This sounds like a simple filter-and-search pattern, and in some sense it is. The hard part was not the architecture. The hard part was the metadata extraction. Contracts are unstructured documents. Extracting contract type, governing law, effective date, and amendment status from 180,000 agreements required a dedicated extraction pipeline with domain-specific validation rules. The extraction pipeline itself became a substantial engineering project — one that the original RAG system had skipped entirely.
What we gave up
The original system could answer any question about any contract with no setup required. The rebuilt system required well-structured metadata to function correctly. For contracts where the extraction pipeline could not confidently determine the metadata fields, the system either flagged low confidence or excluded the contract from retrieval results. Coverage dropped from one hundred percent of the corpus to roughly eighty-seven percent. The remaining thirteen percent required manual metadata annotation.
The second trade-off was query flexibility. The original system accepted any natural language query. The rebuilt system worked best when queries included structural constraints — contract type, jurisdiction, date range. Queries that were purely semantic, like “show me unusual termination clauses,” still worked but without the metadata filtering benefit. The team addressed this by building query suggestion tools that helped attorneys add structural constraints to their searches.
The third trade-off was maintenance cost. The metadata extraction pipeline required ongoing attention as the contract corpus grew and as the firm’s contract templates evolved. This was an operational cost that did not exist in the original vector-only system.
Results
Attorney trust in the system increased measurably after the rebuild. The firm tracked “citation verification rate” — how often attorneys checked the system’s citations against the source contract.
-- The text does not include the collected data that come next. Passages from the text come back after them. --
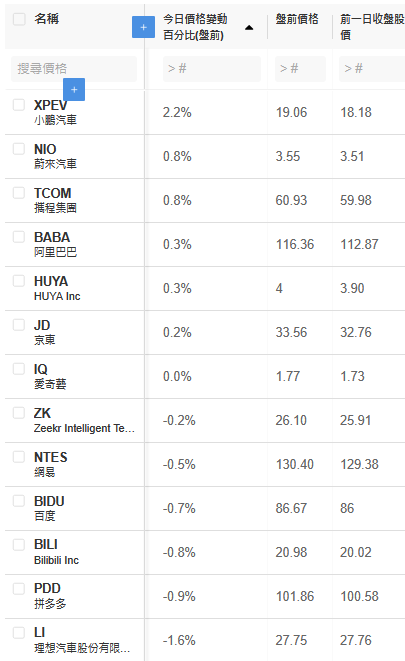Open the TCOM 攜程集團 stock link
This screenshot has width=405, height=661.
tap(55, 200)
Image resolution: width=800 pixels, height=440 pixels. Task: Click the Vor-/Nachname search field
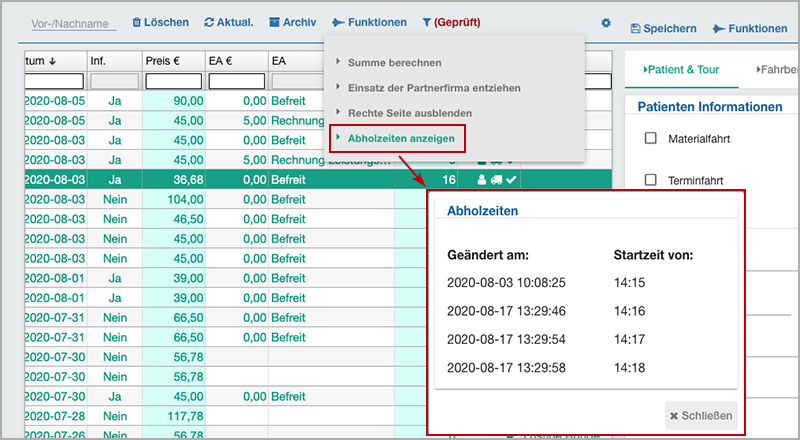click(72, 23)
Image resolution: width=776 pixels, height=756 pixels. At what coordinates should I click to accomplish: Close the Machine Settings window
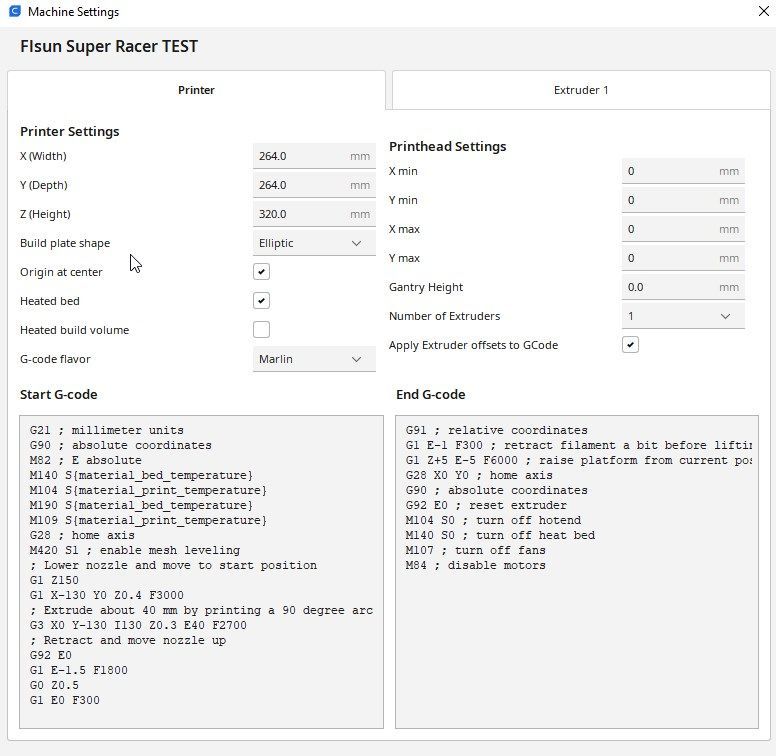763,12
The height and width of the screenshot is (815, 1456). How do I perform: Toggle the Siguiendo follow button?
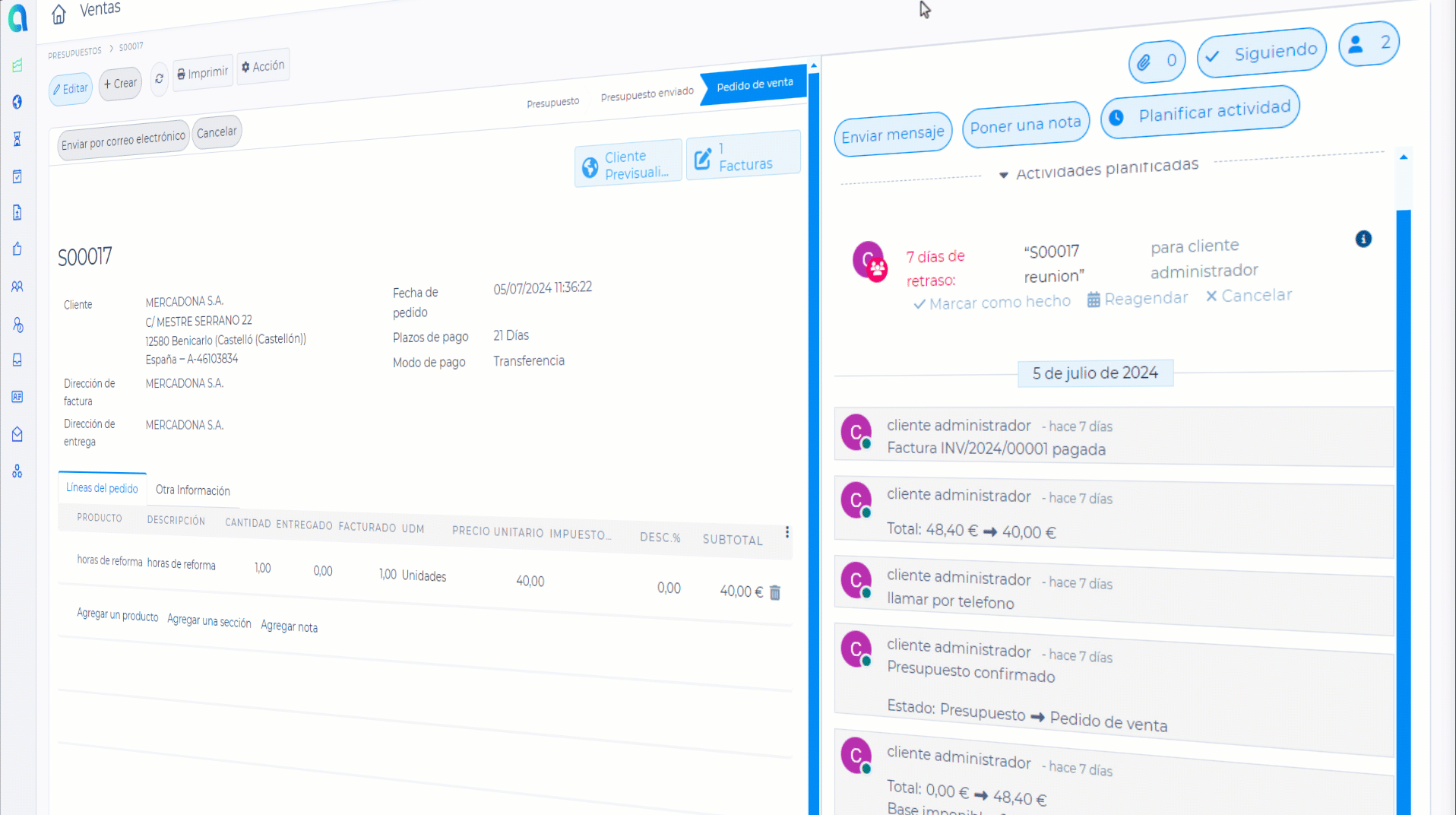tap(1261, 54)
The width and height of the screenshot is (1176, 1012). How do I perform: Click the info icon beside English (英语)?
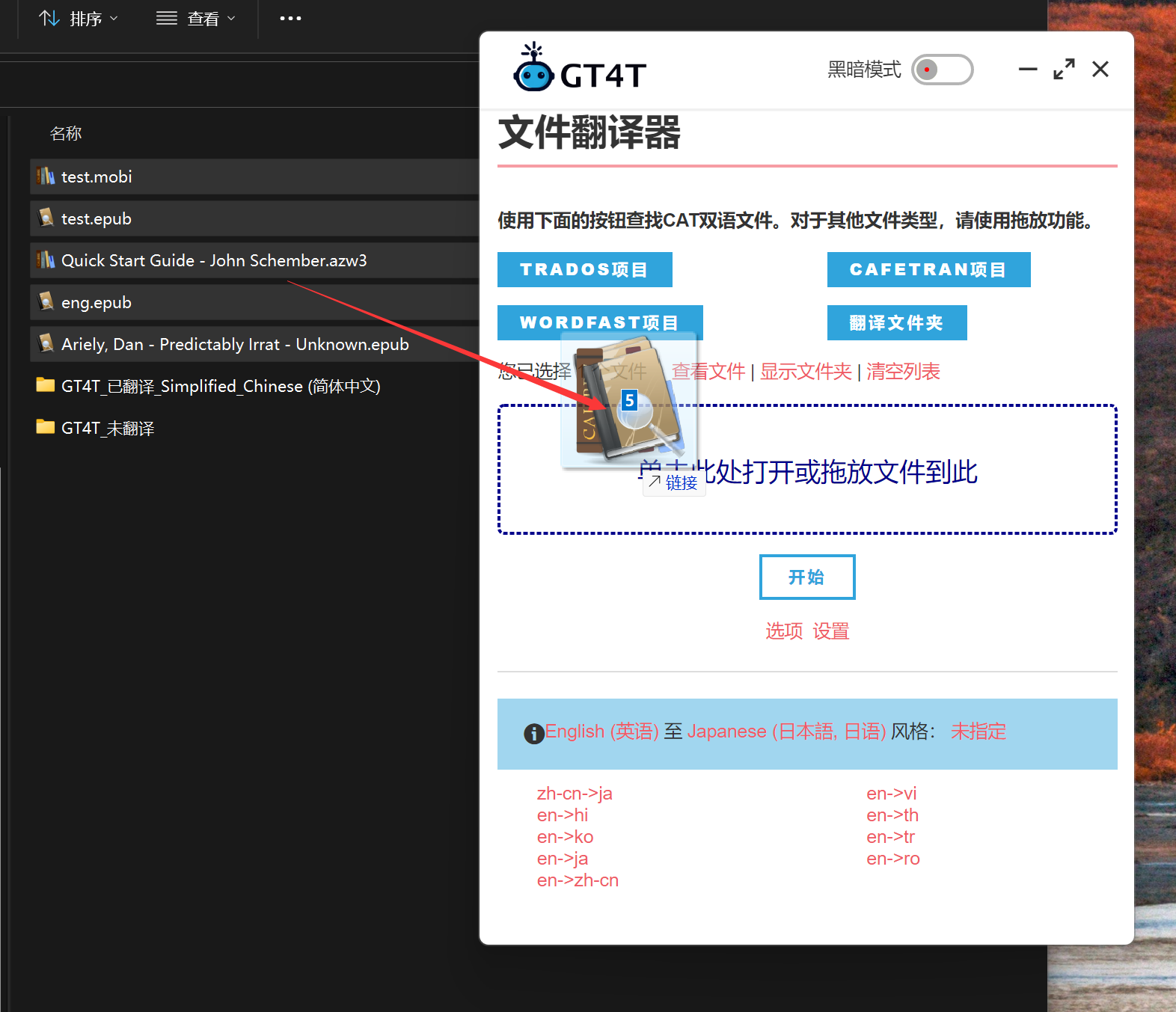pyautogui.click(x=533, y=734)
Before the rebuild, attorneys verified seventy-eight percent of citations, indicating high distrust. After the rebuild, verification rates dropped to thirty-one percent, indicating that attorneys trusted the system’s citations enough to stop checking most of them.
More importantly, the rebuild eliminated the specific failure mode that had caused the most harm: retrieval of legally inapplicable clauses. Post-rebuild error analysis showed that ninety-four percent of retrieved passages were from the correct contract type and jurisdiction, compared to forty-one percent before the rebuild.
The decision heuristic
If your RAG system retrieves passages that are topically relevant but contextually wrong, the problem is not the embedding model or the chunking strategy. The problem is that your retrieval layer has no representation of the structural distinctions your domain experts actually use to judge relevance. Before tuning embeddings or re-chunking documents, ask your domain experts what makes two passages non-interchangeable. The answer will tell you what metadata your retrieval system is missing. Build the metadata layer first. The retrieval quality will follow.